[[ Input records open ]]

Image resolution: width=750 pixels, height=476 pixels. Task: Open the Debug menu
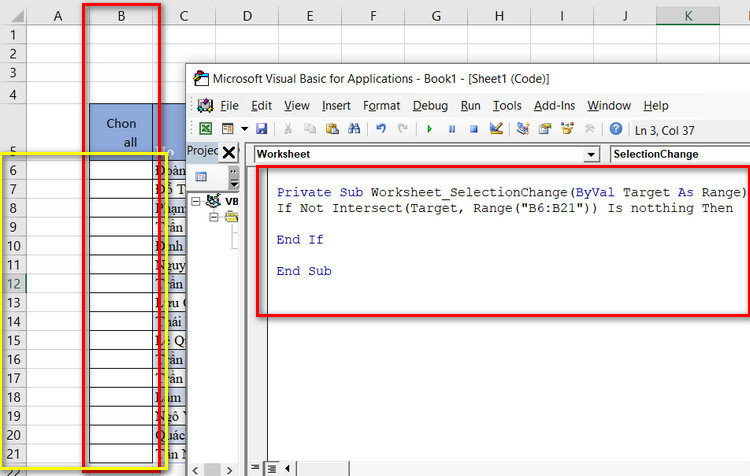click(x=430, y=105)
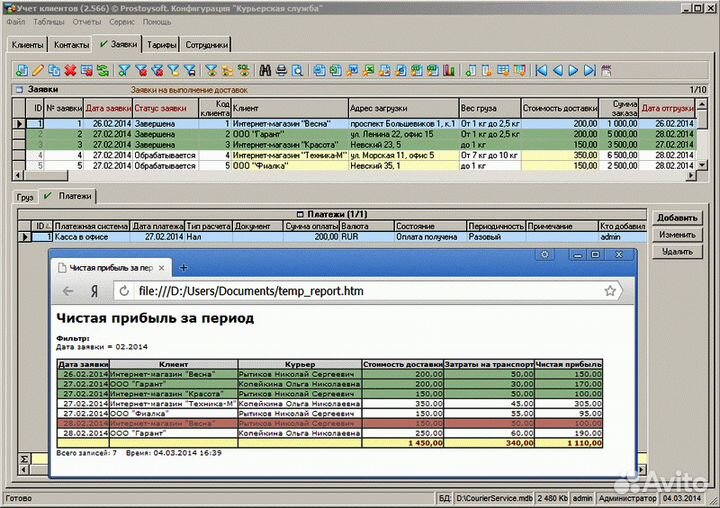This screenshot has width=720, height=508.
Task: Click the SQL query icon
Action: (242, 70)
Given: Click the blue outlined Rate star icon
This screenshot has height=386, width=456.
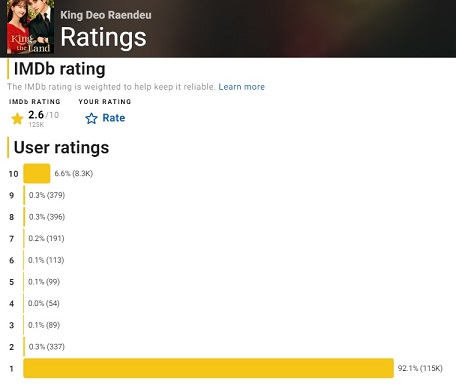Looking at the screenshot, I should click(91, 118).
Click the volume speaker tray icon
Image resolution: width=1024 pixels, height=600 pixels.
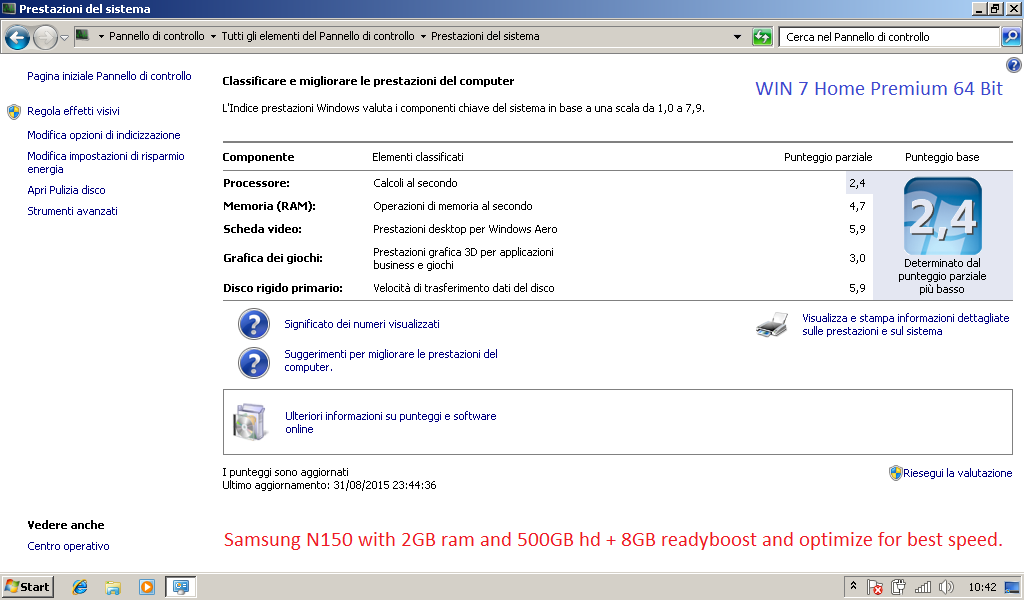click(946, 587)
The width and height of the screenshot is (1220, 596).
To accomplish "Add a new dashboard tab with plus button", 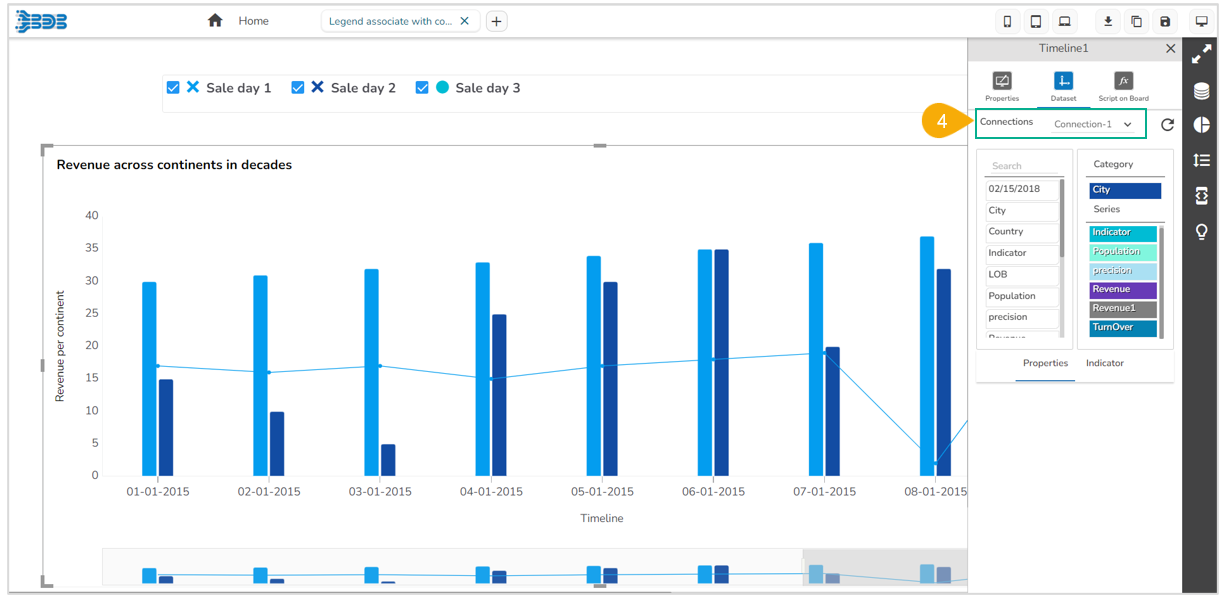I will (496, 21).
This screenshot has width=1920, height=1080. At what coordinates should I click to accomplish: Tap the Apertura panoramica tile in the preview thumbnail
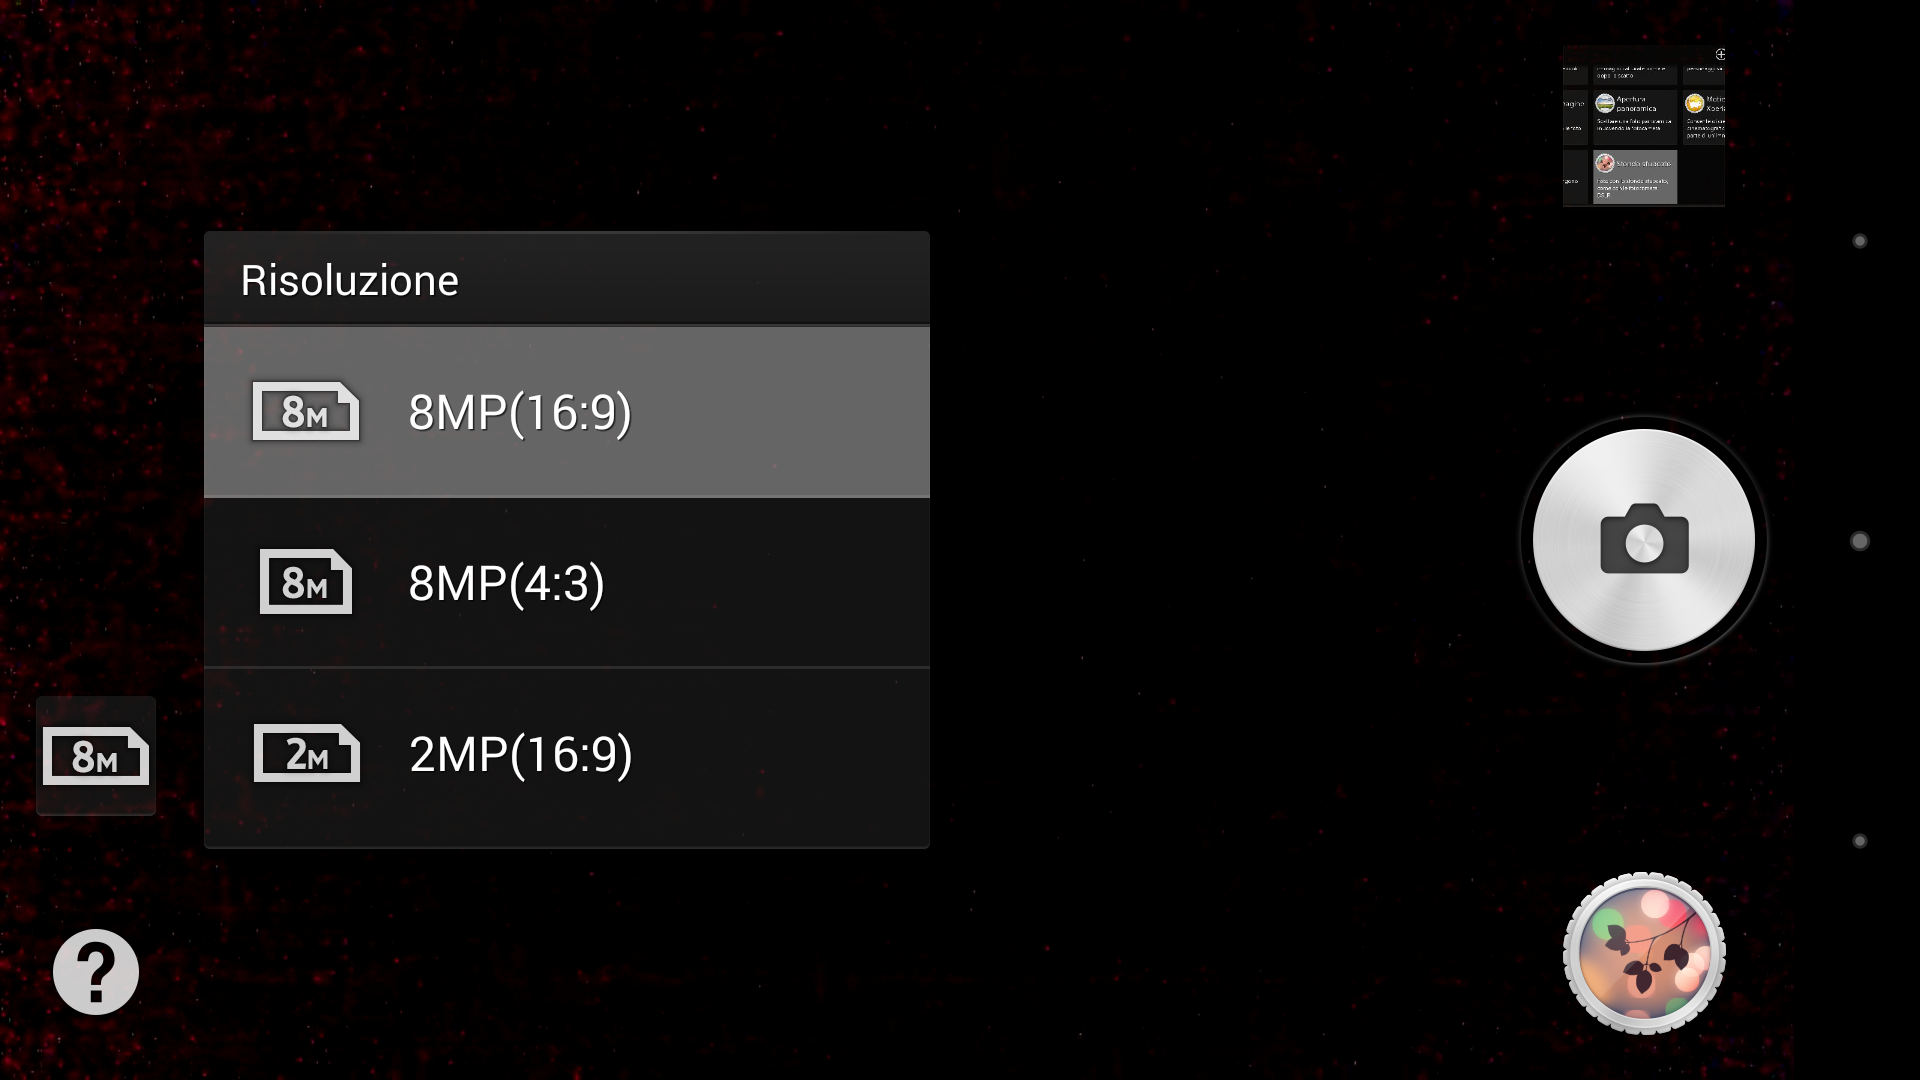[x=1635, y=117]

[[ Input records closed ]]

Task:
Only the lines above starting with the line with "Given: Click the blue outlined Rate star icon" and going on through the line with "The width and" belong in the answer; repeat them exactly, minus any picture.

Output for this task:
Given: Click the blue outlined Rate star icon
This screenshot has height=386, width=456.
Looking at the screenshot, I should click(91, 118).
Click the volume speaker tray icon
Image resolution: width=1024 pixels, height=600 pixels.
click(946, 587)
The width and height of the screenshot is (1220, 596).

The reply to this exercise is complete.